California High Speed Rail Mired in Eminent Domain Controversy

© Robert Galbraith / Reuters

FRESNO (Reuters) - California's business leaders on Tuesday ceremoniously broke ground on the country's largest and most ambitious plan for high-speed rail that would eventually transport passengers between Los Angeles and San Francisco in less than three hours.

The architect of California's plan, Governor Jerry Brown, brushed off a few dozen naysayers who protested nearby, saying other great infrastructure feats faced skepticism when originally proposed.

"Everything big runs in opposition," said Brown, a Democrat who cited the Golden Gate Bridge and Bay Area Rapid Transit as projects once attacked or called a boondoggle.

"This is important," Brown insisted, at the groundbreaking in Fresno.

The San Francisco to Los Angeles route is not expected to be completed until 2029. That trip by car typically takes around six hours but rail will cut travel time in half. Later extensions of the route would add Sacramento and San Diego, connecting 800 miles.

The United States lags behind Europe and Asia in constructing high-speed rail. California's project is one of only a few planned, although it has been mired in environmental lawsuits and eminent domain land disputes.

Construction began last year near Fresno in the Central Valley, a region home to 20 percent of Californians, because of access to federal funds and the ability to advance the project faster at a lower cost. Fresno is an area of high unemployment.

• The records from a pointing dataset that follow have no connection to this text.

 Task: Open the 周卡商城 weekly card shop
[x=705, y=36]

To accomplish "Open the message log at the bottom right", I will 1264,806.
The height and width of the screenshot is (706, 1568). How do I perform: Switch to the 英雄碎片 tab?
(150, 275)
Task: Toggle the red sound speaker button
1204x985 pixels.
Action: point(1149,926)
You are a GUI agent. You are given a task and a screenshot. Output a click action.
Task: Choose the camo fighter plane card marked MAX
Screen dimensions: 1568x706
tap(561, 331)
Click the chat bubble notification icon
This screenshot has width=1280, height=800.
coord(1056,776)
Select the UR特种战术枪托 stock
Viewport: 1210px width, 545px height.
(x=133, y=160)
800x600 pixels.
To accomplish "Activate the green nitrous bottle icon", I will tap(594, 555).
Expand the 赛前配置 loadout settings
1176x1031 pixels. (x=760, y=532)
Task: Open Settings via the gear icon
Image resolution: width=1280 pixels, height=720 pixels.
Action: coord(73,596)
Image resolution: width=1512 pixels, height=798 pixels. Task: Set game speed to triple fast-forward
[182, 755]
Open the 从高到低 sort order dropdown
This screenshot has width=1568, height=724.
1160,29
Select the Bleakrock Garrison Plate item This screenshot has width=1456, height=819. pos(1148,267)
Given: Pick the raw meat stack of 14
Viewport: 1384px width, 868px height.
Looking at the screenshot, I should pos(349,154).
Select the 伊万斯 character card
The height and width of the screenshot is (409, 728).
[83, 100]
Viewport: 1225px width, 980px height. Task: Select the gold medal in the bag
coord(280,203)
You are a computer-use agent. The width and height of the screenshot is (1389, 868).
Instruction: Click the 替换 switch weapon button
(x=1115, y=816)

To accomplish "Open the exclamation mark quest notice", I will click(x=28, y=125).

Across the street from the groundbreaking at the site of a demolished Del Monte plant, Paul Katchadourian of Katch Environmental said high-speed rail had already enabled his construction engineering firm to hire over a dozen new employees.

"This area where we're standing, it was ... not the nicest side of town. This construction is bringing Fresno to a whole new level," said Katchadourian. "This is something that rarely happens to Fresno, usually federal dollars goes to other parts of the state."

In 2008, Californian voters approved nearly $10 billion of bonds to kickstart the project, estimated to eventually cost $68 billion. The federal government contributed another $3.3 billion. Next, the state will look to private partnerships.

During Brown's record fourth inauguration on Monday, the governor outlined an aggressive plan to reduce California drivers' petroleum use by up to 50 percent over 15 years.

U.S. EPA Administrator Gina McCarthy on Tuesday said high-speed rail would help Californians meet that goal. "Few cars, few planes, cleaner trains means cleaner air," she said.